DATA LINES =>
══════
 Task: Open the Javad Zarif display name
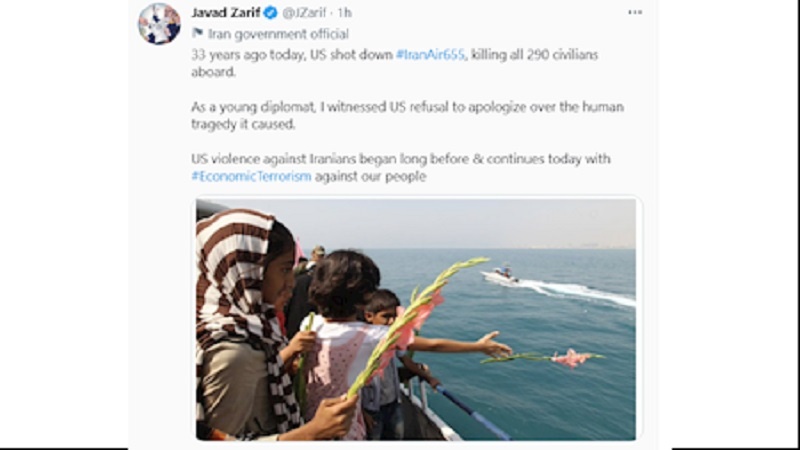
══════
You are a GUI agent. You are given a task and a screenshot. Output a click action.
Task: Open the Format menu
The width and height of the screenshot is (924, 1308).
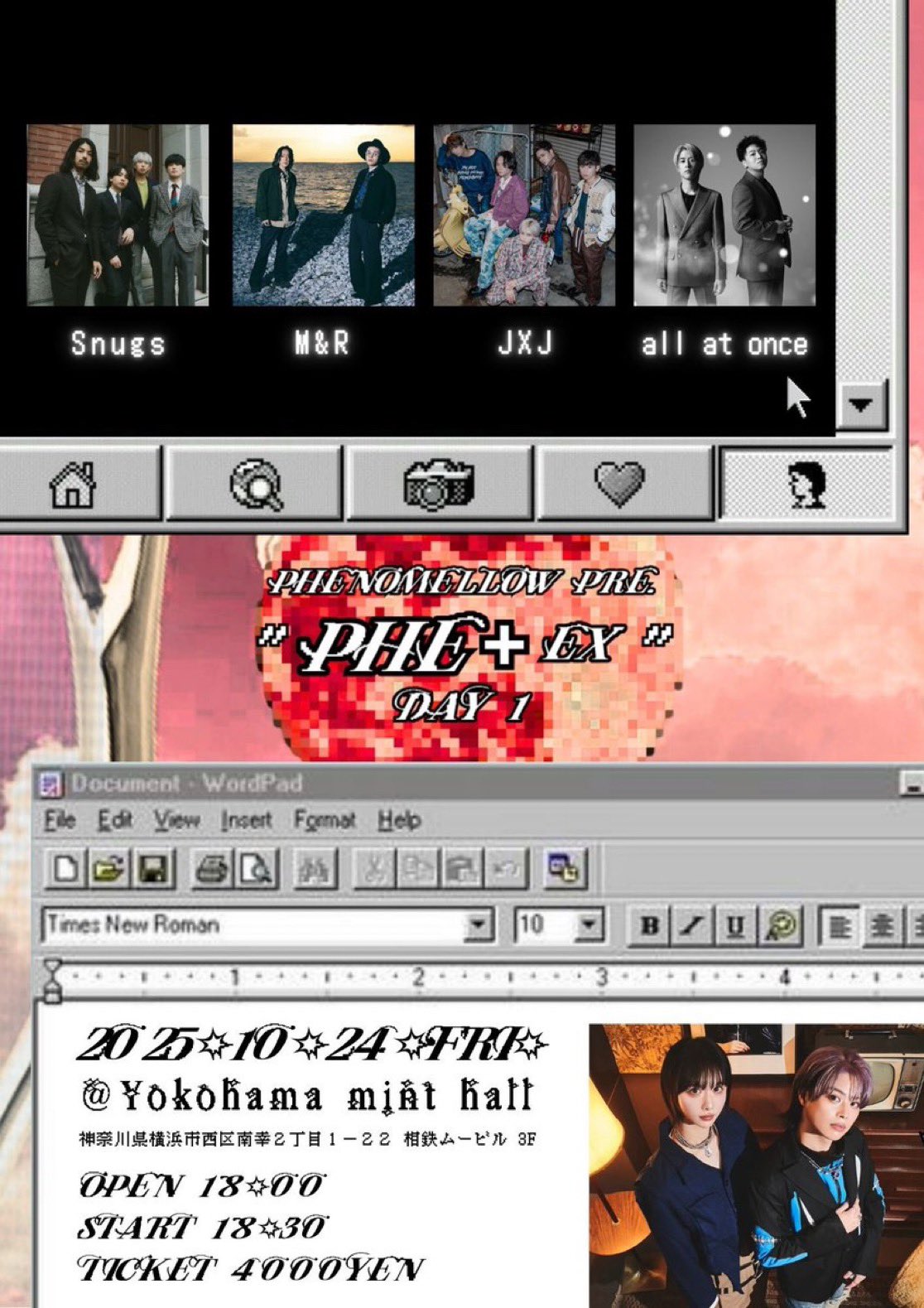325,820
══════
EXERCISE TASK =>
Find every line in the items that contains the word "screenshot" and copy each one. Case counts.

CORRECT RESULT =>
You are a GUI agent. You are given a task and a screenshot. Output a click action.
The width and height of the screenshot is (924, 1308).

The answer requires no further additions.